The UK version of the fund is now £3bn in size and has lost investors over 1 per cent during the past five years.
Darius McDermott, managing director of Chelsea Financial Services, says one of the questions he always asks the managers with whom he is invested is: how big their fund can grow.
Mr Potter says the problem is not always simply with the size of the fund, but with how much work the fund manager is doing.
He says: “You could have a fund that isn't very big, but the manager could also be running a lot of money for institutional clients on other funds.”
In contrast, he does not think a fund can be too small, and frequently provides the seed capital for new funds.
Tom Sparke, Investment director at GDIM, says practical constraints can also make a fund too large for him to invest in.

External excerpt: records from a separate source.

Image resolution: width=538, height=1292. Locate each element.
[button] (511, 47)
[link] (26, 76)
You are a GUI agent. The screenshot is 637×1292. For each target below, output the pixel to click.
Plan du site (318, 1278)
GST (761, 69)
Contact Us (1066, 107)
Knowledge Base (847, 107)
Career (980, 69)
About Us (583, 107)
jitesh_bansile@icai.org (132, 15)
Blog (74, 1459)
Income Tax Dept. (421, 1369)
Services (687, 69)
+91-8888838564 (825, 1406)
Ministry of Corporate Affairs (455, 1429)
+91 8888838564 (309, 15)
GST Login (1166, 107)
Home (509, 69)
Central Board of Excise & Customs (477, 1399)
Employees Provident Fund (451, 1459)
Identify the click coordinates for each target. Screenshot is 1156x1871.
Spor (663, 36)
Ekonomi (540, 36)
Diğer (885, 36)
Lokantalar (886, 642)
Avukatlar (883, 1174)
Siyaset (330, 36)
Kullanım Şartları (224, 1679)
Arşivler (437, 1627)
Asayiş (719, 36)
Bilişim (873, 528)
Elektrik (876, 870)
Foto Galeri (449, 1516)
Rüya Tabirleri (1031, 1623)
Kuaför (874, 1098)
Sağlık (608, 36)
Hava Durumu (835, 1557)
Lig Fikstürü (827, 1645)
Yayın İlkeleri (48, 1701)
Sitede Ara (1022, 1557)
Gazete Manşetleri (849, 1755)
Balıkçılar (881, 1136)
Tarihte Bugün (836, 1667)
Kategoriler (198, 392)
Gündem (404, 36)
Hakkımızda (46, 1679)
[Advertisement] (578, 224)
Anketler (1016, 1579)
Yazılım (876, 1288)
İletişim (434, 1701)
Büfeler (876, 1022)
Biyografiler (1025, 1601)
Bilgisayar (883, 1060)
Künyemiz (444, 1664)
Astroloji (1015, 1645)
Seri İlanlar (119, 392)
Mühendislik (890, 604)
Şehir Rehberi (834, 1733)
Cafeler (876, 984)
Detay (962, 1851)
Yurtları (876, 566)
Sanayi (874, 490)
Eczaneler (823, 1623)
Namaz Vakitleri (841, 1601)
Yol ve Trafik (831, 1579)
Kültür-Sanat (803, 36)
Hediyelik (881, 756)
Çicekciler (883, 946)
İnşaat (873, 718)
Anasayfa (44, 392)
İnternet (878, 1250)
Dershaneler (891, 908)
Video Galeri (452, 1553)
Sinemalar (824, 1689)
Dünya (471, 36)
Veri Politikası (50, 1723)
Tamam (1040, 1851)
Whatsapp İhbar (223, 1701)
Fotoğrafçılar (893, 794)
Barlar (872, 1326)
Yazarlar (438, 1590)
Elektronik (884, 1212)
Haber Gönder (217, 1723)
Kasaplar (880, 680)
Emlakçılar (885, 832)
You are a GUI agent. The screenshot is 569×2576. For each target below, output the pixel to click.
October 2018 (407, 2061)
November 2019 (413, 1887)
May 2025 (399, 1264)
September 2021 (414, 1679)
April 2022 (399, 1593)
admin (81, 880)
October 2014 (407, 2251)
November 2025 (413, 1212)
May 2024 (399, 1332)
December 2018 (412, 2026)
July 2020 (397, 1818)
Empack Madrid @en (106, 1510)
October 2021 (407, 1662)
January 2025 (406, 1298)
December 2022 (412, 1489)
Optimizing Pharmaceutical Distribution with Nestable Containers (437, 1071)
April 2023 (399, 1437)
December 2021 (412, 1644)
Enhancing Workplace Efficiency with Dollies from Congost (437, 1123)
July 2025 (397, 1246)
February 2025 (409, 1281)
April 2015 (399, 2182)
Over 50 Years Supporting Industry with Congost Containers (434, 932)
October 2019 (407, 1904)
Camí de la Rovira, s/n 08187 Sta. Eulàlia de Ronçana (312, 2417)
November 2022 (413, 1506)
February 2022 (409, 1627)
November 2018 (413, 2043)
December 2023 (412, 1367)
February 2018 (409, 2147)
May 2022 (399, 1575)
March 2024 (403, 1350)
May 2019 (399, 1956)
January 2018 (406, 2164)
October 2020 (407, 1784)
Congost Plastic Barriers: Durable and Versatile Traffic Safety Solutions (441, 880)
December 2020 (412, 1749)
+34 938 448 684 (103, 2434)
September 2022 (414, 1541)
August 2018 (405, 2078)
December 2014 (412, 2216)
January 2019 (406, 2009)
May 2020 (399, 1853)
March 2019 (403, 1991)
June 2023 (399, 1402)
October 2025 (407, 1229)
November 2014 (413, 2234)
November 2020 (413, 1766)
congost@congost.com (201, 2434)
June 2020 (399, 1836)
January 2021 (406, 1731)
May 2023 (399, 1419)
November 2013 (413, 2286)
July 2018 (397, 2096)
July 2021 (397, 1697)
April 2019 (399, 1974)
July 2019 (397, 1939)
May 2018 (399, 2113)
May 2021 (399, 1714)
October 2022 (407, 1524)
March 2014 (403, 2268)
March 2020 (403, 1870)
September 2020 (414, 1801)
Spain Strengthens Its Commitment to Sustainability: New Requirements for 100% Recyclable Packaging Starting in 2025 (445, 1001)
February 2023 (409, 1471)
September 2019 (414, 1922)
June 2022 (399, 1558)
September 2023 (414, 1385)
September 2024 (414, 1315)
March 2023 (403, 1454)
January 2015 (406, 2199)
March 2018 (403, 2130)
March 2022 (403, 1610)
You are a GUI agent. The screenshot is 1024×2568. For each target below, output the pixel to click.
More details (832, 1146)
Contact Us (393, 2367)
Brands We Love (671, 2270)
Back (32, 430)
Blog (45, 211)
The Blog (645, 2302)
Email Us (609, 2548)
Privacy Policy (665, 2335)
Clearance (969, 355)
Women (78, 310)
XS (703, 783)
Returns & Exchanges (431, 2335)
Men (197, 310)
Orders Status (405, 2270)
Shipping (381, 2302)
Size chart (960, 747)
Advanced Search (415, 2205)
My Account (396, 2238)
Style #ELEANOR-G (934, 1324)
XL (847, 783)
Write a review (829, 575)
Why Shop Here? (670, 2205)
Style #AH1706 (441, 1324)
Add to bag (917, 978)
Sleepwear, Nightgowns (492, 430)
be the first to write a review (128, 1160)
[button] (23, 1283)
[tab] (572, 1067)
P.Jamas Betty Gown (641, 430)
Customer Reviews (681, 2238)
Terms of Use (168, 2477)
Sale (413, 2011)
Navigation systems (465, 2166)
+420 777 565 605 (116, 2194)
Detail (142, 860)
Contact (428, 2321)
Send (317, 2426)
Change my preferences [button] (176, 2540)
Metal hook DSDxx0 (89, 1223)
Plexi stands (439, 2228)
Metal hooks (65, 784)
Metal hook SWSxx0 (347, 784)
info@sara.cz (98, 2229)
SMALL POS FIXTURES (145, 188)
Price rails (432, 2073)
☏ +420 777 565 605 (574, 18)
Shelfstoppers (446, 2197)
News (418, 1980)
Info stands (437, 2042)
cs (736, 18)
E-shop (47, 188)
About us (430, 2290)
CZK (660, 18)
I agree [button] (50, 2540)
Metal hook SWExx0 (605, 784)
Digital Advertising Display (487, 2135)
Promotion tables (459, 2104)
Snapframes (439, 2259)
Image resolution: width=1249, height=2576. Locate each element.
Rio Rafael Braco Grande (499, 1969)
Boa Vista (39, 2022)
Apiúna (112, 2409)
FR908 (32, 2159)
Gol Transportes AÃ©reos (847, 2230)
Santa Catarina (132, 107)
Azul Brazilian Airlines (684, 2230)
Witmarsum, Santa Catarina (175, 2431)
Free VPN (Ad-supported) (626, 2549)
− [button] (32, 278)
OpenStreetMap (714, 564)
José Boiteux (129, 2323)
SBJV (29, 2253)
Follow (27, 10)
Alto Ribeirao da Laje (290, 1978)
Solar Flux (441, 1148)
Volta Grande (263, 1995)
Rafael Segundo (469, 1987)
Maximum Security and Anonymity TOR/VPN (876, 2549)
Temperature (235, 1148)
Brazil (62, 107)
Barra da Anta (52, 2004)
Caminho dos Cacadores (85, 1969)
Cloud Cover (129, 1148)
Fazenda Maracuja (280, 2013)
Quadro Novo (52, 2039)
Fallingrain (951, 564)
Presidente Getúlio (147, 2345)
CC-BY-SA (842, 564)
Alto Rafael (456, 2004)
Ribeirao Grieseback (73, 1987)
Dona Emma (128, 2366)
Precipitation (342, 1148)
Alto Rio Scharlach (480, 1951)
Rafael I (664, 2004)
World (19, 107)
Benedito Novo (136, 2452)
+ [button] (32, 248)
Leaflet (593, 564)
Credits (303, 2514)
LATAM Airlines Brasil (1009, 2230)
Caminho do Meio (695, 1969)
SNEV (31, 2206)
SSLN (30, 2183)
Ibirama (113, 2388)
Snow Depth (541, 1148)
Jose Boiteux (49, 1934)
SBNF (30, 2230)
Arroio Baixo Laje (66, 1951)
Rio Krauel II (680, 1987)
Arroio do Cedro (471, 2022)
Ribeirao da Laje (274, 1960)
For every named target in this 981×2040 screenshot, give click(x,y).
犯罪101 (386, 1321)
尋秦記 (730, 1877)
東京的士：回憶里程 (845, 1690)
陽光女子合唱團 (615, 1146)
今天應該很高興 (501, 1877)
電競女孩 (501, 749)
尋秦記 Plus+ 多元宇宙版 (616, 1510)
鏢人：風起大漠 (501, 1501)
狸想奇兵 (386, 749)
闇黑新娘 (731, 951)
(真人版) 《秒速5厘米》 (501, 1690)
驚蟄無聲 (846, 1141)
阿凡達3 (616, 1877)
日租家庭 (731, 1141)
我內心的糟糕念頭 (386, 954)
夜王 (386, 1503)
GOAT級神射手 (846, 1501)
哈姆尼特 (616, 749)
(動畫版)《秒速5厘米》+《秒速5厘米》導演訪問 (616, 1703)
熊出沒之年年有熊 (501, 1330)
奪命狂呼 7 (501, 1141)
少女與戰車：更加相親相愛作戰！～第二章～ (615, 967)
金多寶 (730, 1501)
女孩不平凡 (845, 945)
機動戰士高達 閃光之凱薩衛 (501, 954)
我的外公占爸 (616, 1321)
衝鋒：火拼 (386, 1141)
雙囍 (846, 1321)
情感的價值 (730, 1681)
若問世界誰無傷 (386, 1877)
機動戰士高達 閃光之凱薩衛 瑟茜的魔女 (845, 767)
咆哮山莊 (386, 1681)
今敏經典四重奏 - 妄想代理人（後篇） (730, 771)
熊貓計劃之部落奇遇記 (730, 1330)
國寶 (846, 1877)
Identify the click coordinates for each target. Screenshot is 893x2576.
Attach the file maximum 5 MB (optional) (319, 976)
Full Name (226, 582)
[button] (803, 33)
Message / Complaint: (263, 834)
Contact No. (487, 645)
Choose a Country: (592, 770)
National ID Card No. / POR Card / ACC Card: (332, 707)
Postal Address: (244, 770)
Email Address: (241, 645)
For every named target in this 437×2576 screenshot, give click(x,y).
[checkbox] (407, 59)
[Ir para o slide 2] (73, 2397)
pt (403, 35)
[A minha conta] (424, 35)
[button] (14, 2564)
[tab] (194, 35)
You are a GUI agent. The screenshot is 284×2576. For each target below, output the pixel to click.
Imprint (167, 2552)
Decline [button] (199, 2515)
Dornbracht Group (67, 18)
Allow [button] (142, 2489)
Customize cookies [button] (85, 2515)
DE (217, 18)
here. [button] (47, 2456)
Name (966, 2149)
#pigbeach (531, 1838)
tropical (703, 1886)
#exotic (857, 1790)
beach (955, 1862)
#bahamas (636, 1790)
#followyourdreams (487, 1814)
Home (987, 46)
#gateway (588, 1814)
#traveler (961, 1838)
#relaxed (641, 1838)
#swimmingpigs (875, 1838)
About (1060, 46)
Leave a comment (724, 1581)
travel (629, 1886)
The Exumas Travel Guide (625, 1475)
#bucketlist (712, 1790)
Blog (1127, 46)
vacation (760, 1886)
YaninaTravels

He says: “We cannot own more than 20 per cent of any single fund so the smaller the fund, the smaller the stake we can take in a portfolio.”
Asset class is important
He also takes the view that a fund can be too large, saying the importance of this consideration depends on the asset class, with more scope to invest in larger funds in areas such as global equities, while it is more important to him with funds investing in less liquid areas such as bond funds.
Ben Yearsley, investment director at Fairview, says he generally wants a fund to be within the £50m-£100m range as a minimum, as very small funds often have “prohibitive” costs which make it a less attractive investment.
Ben Willis, who runs the model portfolio service at advice firm Chase De Vere, says he generally would not invest client money into a fund that was less than £100m in size for liquidity reasons.
Mr Willis says the problem would be if he owned too much of a fund, and then wanted to withdraw the money, how easily could this be done with a fund with assets of less than £100m.
Mr Yearsley adds that in the past he has sold funds, particularly smaller companies equity mandates, that he feared had got too large.
Ben Seager-Scott, head of multi-asset funds at Tilney, says: “If a fund is too large, then it may not be able to trade effectively in some of the best opportunities that it may have been able to access whilst smaller.
"However, I don’t think this is a question of a ‘pounds and pence’ figure, but rather the size of the fund relative to the market and the impact of liquidity and turnover – clearly a global large-cap manager can manage a larger fund than a UK micro-cap manager.